Stored data entries:

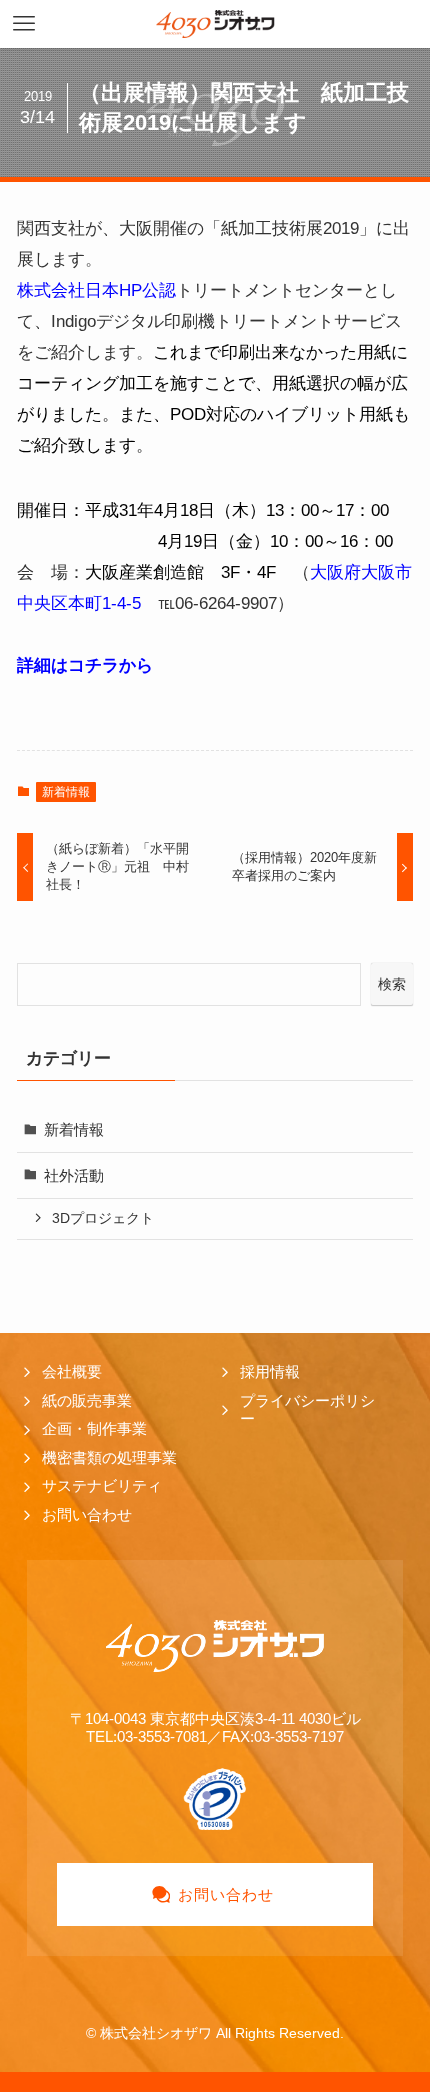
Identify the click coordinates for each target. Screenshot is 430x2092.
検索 (392, 984)
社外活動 (74, 1175)
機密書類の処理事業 (109, 1457)
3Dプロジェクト (103, 1218)
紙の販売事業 (87, 1400)
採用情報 (270, 1371)
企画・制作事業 (94, 1428)
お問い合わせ (87, 1514)
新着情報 (66, 792)
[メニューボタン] (24, 24)
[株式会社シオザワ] (215, 24)
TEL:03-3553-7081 (146, 1736)
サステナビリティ (102, 1485)
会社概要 (72, 1371)
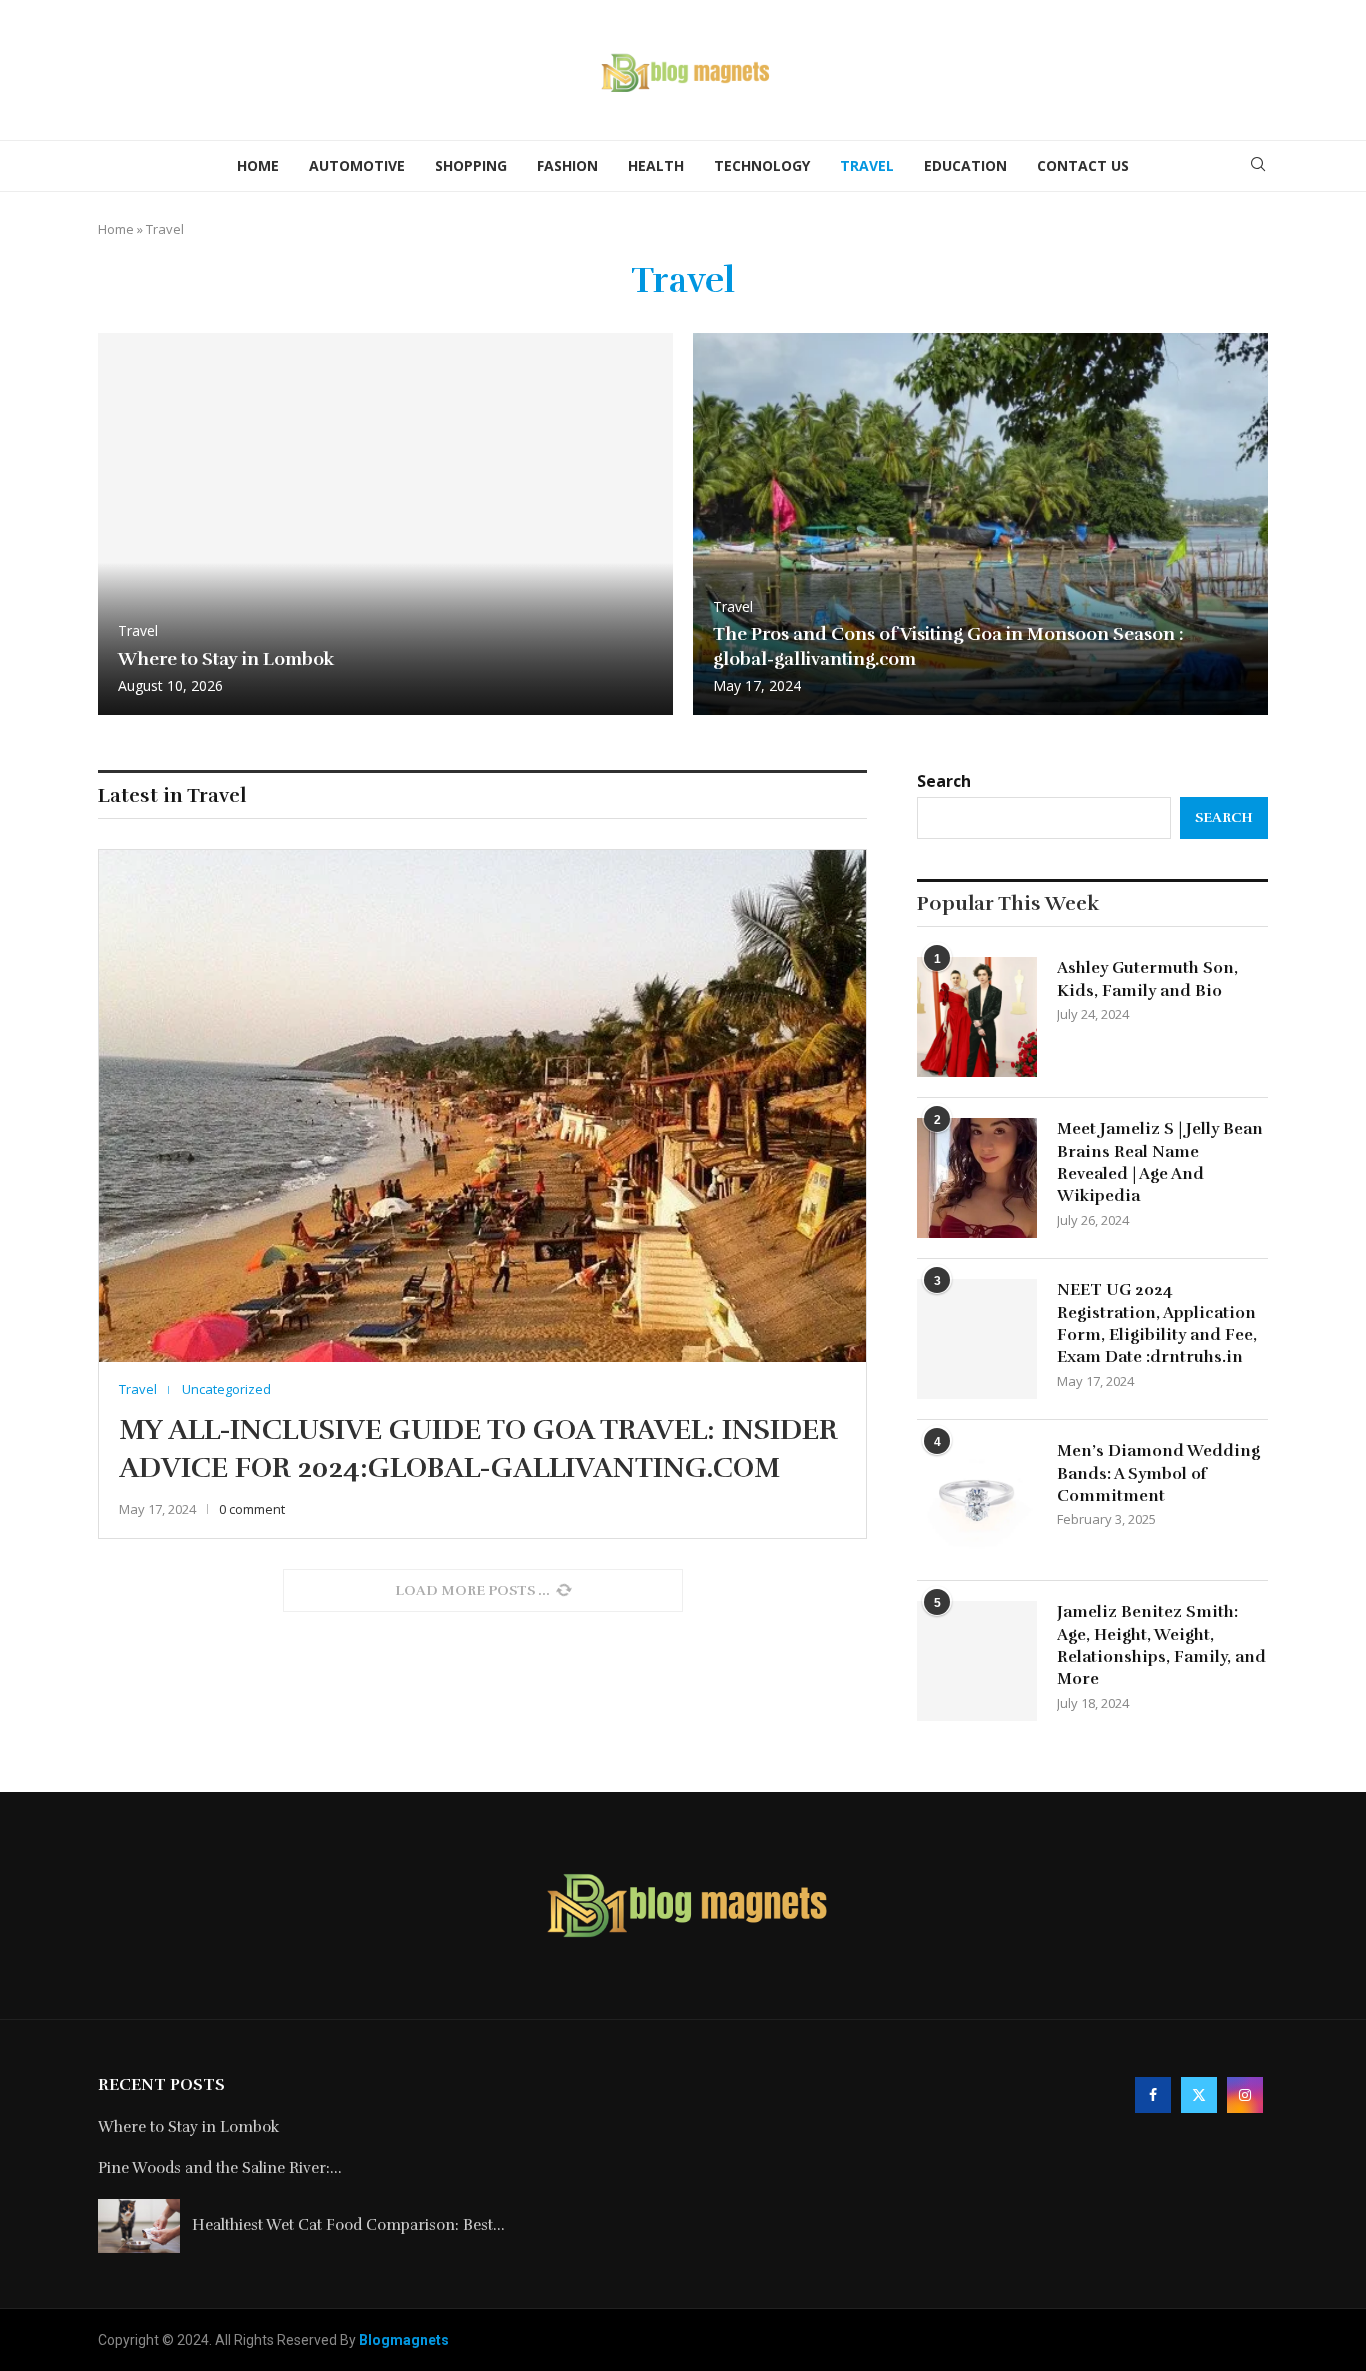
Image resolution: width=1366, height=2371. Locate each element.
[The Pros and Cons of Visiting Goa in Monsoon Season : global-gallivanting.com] (980, 524)
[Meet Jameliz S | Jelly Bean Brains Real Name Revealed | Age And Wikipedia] (977, 1178)
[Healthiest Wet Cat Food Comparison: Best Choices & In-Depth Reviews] (139, 2226)
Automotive (357, 165)
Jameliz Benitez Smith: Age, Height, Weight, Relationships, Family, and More (1161, 1645)
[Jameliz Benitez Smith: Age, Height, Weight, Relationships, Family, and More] (977, 1661)
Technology (762, 165)
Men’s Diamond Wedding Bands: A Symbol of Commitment (1158, 1473)
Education (965, 165)
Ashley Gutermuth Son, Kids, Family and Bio (1147, 979)
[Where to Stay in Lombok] (385, 524)
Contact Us (1083, 165)
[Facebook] (1153, 2094)
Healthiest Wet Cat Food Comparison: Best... (348, 2225)
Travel (867, 165)
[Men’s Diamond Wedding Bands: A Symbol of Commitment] (977, 1500)
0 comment (252, 1509)
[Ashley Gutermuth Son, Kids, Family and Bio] (977, 1017)
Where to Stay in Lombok (226, 659)
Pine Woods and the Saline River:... (220, 2168)
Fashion (567, 165)
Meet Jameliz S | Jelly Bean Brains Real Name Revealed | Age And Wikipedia (1160, 1162)
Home (258, 165)
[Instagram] (1245, 2094)
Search (944, 781)
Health (656, 165)
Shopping (471, 165)
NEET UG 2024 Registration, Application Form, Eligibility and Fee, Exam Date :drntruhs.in (1157, 1323)
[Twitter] (1199, 2094)
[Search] (1258, 166)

• [TO DO]:
Leave the pictures out, and transcribe each of the records exactly.

• [RESULT FOR THIS EXERCISE]:
Identify the click coordinates for each target. Screenshot is 430x2092.
検索 (392, 984)
社外活動 (74, 1175)
機密書類の処理事業 (109, 1457)
3Dプロジェクト (103, 1218)
紙の販売事業 (87, 1400)
採用情報 (270, 1371)
企画・制作事業 (94, 1428)
お問い合わせ (87, 1514)
新着情報 (66, 792)
[メニューボタン] (24, 24)
[株式会社シオザワ] (215, 24)
TEL:03-3553-7081 (146, 1736)
サステナビリティ (102, 1485)
会社概要 (72, 1371)
Image resolution: width=1366, height=2371. Locate each element.
[The Pros and Cons of Visiting Goa in Monsoon Season : global-gallivanting.com] (980, 524)
[Meet Jameliz S | Jelly Bean Brains Real Name Revealed | Age And Wikipedia] (977, 1178)
[Healthiest Wet Cat Food Comparison: Best Choices & In-Depth Reviews] (139, 2226)
Automotive (357, 165)
Jameliz Benitez Smith: Age, Height, Weight, Relationships, Family, and More (1161, 1645)
[Jameliz Benitez Smith: Age, Height, Weight, Relationships, Family, and More] (977, 1661)
Technology (762, 165)
Men’s Diamond Wedding Bands: A Symbol of Commitment (1158, 1473)
Education (965, 165)
Ashley Gutermuth Son, Kids, Family and Bio (1147, 979)
[Where to Stay in Lombok] (385, 524)
Contact Us (1083, 165)
[Facebook] (1153, 2094)
Healthiest Wet Cat Food Comparison: Best... (348, 2225)
Travel (867, 165)
[Men’s Diamond Wedding Bands: A Symbol of Commitment] (977, 1500)
0 comment (252, 1509)
[Ashley Gutermuth Son, Kids, Family and Bio] (977, 1017)
Where to Stay in Lombok (226, 659)
Pine Woods and the Saline River:... (220, 2168)
Fashion (567, 165)
Meet Jameliz S | Jelly Bean Brains Real Name Revealed | Age And Wikipedia (1160, 1162)
Home (258, 165)
[Instagram] (1245, 2094)
Search (944, 781)
Health (656, 165)
Shopping (471, 165)
NEET UG 2024 Registration, Application Form, Eligibility and Fee, Exam Date :drntruhs.in (1157, 1323)
[Twitter] (1199, 2094)
[Search] (1258, 166)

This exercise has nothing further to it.